- TRECHO DO TEXTO:
↓

Os cometas, como explicado pela astrônoma, são portadores de compostos orgânicos, gelo e outras substâncias, como o metano, que se espera que possam ser observados em detalhes.

"O cometa nos permitirá um estudo muito completo por um longo tempo e nós adoramos isso."

Primeira fotografia

O cometa acaba de ser fotografado pela primeira vez por astrônomos no Observatório Gemini em Maunakea, no Havaí.

A imagem no início desta reportagem foi obtida na noite de 9 a 10 de setembro e mostra uma cauda pronunciada, indicativa de desgaseificação, característica de um cometa.

Quando a órbita de um cometa o leva ao sistema solar interno, parte do gelo e gás do cometa são aquecidos pelo Sol e se expandem para formar uma nuvem em torno do centro sólido, ou núcleo, segundo a Nasa.

Embora o núcleo possa ter apenas alguns quilômetros de diâmetro, a nuvem, chamada de coma ou cabeleira, pode ter milhares de quilômetros de diâmetro.

Na medida em que a força da luz solar e outras radiações empurram o material da coma, elas sopram o material para formar uma cauda, que pode ter milhões de quilômetros de comprimento.

↑

- APLIQUE A LEITURA:
1. Reescreva em forma de lista o parágrafo do texto sobre o cometa que começa com "Quando a órbita de um cometa", mantendo suas informações principais.
2. Prossiga com o texto sobre o cometa a partir da última frase apresentada.
Os itens não são necessários para resolver as tarefas.

- MATERIAL APRESENTADO:

↓

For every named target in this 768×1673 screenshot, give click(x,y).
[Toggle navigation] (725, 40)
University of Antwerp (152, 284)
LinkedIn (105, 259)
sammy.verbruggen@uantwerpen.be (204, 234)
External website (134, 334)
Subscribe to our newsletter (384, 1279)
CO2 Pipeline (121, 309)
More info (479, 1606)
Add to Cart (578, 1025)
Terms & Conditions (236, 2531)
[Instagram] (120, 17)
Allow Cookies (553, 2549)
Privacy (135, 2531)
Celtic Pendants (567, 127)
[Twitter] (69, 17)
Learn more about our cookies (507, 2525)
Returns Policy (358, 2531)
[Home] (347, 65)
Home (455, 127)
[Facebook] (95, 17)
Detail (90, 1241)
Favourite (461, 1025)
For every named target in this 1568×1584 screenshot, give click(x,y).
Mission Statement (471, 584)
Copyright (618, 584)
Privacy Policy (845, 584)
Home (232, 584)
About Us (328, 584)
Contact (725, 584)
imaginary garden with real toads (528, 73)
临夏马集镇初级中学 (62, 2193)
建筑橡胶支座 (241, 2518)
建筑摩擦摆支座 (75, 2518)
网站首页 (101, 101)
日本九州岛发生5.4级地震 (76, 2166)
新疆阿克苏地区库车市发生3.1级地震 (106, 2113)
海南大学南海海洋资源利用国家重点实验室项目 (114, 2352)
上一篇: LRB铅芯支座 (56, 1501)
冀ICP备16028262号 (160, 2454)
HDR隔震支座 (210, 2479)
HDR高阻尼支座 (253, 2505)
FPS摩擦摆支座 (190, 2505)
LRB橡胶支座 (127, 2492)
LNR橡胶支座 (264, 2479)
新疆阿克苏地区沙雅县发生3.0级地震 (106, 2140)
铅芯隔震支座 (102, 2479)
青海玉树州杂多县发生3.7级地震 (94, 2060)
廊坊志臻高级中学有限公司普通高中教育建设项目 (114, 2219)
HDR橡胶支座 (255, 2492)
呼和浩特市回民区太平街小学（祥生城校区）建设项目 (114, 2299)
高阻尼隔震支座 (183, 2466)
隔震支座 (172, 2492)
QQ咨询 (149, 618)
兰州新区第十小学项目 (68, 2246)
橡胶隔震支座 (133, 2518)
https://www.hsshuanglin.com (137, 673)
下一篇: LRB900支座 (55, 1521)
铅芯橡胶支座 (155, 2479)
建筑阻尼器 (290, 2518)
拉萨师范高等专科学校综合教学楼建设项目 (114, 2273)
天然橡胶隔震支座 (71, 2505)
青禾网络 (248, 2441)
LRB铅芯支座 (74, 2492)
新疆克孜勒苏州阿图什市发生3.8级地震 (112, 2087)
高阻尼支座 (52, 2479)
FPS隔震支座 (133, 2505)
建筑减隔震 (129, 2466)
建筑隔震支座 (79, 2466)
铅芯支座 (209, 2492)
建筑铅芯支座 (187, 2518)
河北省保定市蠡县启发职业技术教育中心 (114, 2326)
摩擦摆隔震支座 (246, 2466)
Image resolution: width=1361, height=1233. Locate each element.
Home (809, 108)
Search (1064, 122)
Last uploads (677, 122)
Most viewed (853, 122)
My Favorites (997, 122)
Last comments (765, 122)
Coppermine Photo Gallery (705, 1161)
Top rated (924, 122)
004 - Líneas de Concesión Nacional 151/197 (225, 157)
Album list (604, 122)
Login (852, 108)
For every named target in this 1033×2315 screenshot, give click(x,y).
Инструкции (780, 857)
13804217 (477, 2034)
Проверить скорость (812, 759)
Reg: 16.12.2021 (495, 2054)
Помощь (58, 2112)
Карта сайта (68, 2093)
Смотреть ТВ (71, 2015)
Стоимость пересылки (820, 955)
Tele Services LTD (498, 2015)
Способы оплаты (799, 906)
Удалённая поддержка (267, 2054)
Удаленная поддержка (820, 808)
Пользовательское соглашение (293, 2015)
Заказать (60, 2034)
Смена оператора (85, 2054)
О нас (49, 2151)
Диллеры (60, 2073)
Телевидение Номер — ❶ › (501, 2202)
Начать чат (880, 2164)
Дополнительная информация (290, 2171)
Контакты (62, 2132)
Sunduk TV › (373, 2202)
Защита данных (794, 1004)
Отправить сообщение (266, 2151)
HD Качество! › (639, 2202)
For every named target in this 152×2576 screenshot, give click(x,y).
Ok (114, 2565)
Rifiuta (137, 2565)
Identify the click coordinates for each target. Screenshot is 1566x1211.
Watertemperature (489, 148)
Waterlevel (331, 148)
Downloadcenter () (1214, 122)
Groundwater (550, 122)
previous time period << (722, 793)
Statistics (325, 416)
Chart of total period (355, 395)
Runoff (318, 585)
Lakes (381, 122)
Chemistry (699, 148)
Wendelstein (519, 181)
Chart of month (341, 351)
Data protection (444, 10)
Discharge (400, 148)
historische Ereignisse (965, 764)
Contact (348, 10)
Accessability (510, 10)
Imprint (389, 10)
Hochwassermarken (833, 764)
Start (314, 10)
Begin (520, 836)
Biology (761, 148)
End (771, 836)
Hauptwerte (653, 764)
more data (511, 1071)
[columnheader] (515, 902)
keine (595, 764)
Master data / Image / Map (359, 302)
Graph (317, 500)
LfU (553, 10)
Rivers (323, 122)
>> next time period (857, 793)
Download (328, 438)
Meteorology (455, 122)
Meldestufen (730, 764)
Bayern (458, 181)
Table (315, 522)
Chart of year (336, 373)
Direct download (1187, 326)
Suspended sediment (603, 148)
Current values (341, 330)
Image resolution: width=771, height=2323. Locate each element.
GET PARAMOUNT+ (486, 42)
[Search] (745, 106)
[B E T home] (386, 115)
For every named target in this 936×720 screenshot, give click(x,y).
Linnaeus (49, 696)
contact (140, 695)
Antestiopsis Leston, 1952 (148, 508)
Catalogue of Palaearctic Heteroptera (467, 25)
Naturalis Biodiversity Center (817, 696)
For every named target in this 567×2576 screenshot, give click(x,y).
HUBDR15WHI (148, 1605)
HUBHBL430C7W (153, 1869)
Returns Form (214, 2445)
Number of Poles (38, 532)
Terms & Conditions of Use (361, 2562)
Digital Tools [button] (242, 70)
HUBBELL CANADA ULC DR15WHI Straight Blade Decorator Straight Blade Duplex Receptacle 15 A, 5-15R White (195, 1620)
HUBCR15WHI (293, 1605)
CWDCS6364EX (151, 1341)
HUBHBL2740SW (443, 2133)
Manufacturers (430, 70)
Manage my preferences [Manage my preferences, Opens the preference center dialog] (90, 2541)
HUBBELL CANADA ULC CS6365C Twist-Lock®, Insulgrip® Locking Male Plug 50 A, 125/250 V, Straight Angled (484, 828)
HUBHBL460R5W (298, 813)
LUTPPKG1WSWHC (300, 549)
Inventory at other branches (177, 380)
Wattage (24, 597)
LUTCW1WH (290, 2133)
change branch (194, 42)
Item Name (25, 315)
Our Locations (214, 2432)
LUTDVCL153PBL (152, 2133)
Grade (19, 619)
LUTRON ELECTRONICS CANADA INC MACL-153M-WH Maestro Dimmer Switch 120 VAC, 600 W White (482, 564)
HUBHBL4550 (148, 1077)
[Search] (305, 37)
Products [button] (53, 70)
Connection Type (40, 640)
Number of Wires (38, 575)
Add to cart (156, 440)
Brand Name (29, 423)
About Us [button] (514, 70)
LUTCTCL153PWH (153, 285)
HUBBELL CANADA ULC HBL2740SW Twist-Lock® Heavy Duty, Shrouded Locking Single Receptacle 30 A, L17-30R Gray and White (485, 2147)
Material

↑

- RESPOSTAS:
1.
- A órbita do cometa o leva ao sistema solar interno.
- O Sol aquece parte do gelo e do gás do cometa.
- Esse material se expande e forma uma nuvem em torno do centro sólido, chamado núcleo.
- A informação é atribuída à Nasa.

2.
Essa pressão de radiação é a razão pela qual a cauda de poeira e gás sempre aponta para longe do Sol, mesmo quando o cometa está se afastando dele.

Órbita hiperbólica

A órbita do cometa C/2019 Q4 (Borisov) sugere que o objeto se originou fora do sistema solar.

O cometa parece ter uma órbita hiperbólica.

Quando uma órbita desenha um círculo perfeito, ela tem uma excentricidade de 0.

As órbitas elípticas dos planetas se desviam de um círculo com valores de excentricidade que variam de 0 a 1.

Órbitas hiperbólicas não fecham e têm uma excentricidade maior que 1. As velocidades ao longo da órbita hiperbólica são maiores que as necessárias para escapar da influência gravitacional de outro objeto central em questão.

Essa órbita descreve dois objetos que passam sem que um deles seja capturado pelo outro.

A órbita hiperbólica do cometa descoberto por Borisov tem uma excentricidade de 3,2.

Estudo pioneiro nas Canárias

Uma das grandes perguntas que os cientistas procuram responder é se a composição do visitante interestelar é semelhante ou diferente da dos cometas do nosso sistema solar.

Nas primeiras horas do dia 13 de setembro, os astrônomos Julia de León, Miquel Serra-Ricart e Javier Licandro, junto com outros pesquisadores, usaram o instrumento OSIRIS no Grande Telescópio das Canárias (GTC), com 10,4 m de diâmetro, instalado no Observatório Roque de los Muchachos, em La Palma.

A observação foi um desafio técnico, explicou De León.

"Tem sido tecnicamente muito complicado, porque agora esse objeto é visto apenas ao amanhecer e com altitudes muito baixas, apenas 20, 25 graus, o que é muito, muito próximo do horizonte. E é um desafio mecânico orientar um telescópio de 10 metros como o GTC", disse.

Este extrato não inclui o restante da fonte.